=== Textauszug ===
# SSD: MLC vs TLC Speicher



## mtheman2011 (28. Januar 2013)

Ursache für diesen Thread ist eine Diskussion über die Haltbarkeit von unterschiedlichen NAND Zellen von Ssd Festplatten. Speziell wegen meiner Behauptung, TLC Chips weisen eine wesentlIch geringere Haltbarkeit auf als MLC Chips und dass dieser Unterschied durchaus im realen Nutzungszeitraum zum Ausfall der SSD mit TLC chips führen kann.

Ich würde gern mehrere Meinungen dazu hören, bzw lese.


----------



## OctoCore (28. Januar 2013)

Behauptungen und  Meinungen sind irrelevant.
Vorausgesetzt, keiner hier arbeitet direkt in der Entwicklung von TLC-Flashs, sind wir alle bestenfalls auf dem Erkenntnisstand, der sich durch Internet und Fachzeitschriften erreichen lässt. Und da heisst es eben, das die Haltbarkeit (zur Zeit) niedriger liegt. 
Aber auch nicht niedriger als MLC bei der Einführung, deshalb ist so etwas


> und dass dieser Unterschied durchaus im realen Nutzungszeitraum zum Ausfall der SSD mit TLC chips führen kann


reine Spekulation. Nebenbei: Was ist der reale Nutzungszeitraum?


----------



## blackout24 (28. Januar 2013)
=== Datenauszüge ===
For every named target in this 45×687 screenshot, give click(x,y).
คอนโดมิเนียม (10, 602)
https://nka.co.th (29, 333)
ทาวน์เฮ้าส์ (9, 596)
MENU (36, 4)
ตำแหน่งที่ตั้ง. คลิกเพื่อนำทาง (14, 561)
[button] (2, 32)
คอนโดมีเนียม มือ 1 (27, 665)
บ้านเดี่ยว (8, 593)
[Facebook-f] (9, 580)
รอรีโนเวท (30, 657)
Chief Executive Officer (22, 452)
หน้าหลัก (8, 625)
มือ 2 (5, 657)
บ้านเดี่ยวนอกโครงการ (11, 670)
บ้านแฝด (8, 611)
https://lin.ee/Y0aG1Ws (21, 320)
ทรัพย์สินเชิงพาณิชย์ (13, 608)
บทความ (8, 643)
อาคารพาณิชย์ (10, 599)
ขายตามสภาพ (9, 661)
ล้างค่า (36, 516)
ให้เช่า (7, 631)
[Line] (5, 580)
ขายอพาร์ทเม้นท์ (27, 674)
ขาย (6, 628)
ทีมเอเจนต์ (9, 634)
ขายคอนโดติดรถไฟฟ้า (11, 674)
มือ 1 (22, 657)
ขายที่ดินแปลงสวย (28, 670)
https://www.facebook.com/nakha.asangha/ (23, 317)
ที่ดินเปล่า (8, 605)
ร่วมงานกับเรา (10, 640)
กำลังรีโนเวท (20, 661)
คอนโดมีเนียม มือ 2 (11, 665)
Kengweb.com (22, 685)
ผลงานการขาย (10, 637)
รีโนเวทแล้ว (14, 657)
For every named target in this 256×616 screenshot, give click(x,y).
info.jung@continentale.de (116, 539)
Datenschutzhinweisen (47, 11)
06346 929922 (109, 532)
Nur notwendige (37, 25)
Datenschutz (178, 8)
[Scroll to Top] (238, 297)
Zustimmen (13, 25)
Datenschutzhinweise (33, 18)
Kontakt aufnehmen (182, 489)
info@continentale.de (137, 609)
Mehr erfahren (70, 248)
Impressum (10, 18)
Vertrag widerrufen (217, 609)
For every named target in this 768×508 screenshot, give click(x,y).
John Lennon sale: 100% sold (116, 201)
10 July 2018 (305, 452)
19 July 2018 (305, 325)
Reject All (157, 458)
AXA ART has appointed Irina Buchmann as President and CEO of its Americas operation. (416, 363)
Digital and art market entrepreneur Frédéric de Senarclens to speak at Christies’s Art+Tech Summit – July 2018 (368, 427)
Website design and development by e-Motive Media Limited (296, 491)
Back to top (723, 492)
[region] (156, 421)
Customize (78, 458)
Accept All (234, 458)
===
Aufgaben
[1] Beantworte anhand des Threads über SSD-Speicher diese Fragen:
(a) Welche Chips haben laut mtheman2011 eine wesentlich geringere Haltbarkeit?
(b) Womit vergleicht OctoCore die Haltbarkeit von TLC, wenn er sagt, sie sei nicht niedriger?
(c) Wie bezeichnet OctoCore die Aussage, der Unterschied könne im realen Nutzungszeitraum zum Ausfall führen?
[2] Schreib aus dem Thread über SSD-Speicher den Abschnitt zwischen „# SSD: MLC vs“ und „chips führen kann.“ wortgetreu ab, beide eingeschlossen.

Lösungen
[1]
(a) TLC-Chips
(b) Mit MLC bei der Einführung
(c) Als reine Spekulation

[2]
# SSD: MLC vs TLC Speicher



## mtheman2011 (28. Januar 2013)

Ursache für diesen Thread ist eine Diskussion über die Haltbarkeit von unterschiedlichen NAND Zellen von Ssd Festplatten. Speziell wegen meiner Behauptung, TLC Chips weisen eine wesentlIch geringere Haltbarkeit auf als MLC Chips und dass dieser Unterschied durchaus im realen Nutzungszeitraum zum Ausfall der SSD mit TLC chips führen kann.